§ DATA FOR THIS TASK:
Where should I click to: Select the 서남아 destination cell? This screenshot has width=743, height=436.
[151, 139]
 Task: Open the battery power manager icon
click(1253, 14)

* * *

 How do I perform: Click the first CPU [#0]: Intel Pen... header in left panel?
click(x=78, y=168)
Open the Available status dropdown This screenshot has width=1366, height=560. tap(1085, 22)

§ TASK GOAL:
Give only the lines from the one holding "How do I perform: Click" through the one holding "Open the Available", each restated exactly as it appears above.

§ ANSWER BOX:
 How do I perform: Click the first CPU [#0]: Intel Pen... header in left panel?
click(x=78, y=168)
Open the Available status dropdown This screenshot has width=1366, height=560. tap(1085, 22)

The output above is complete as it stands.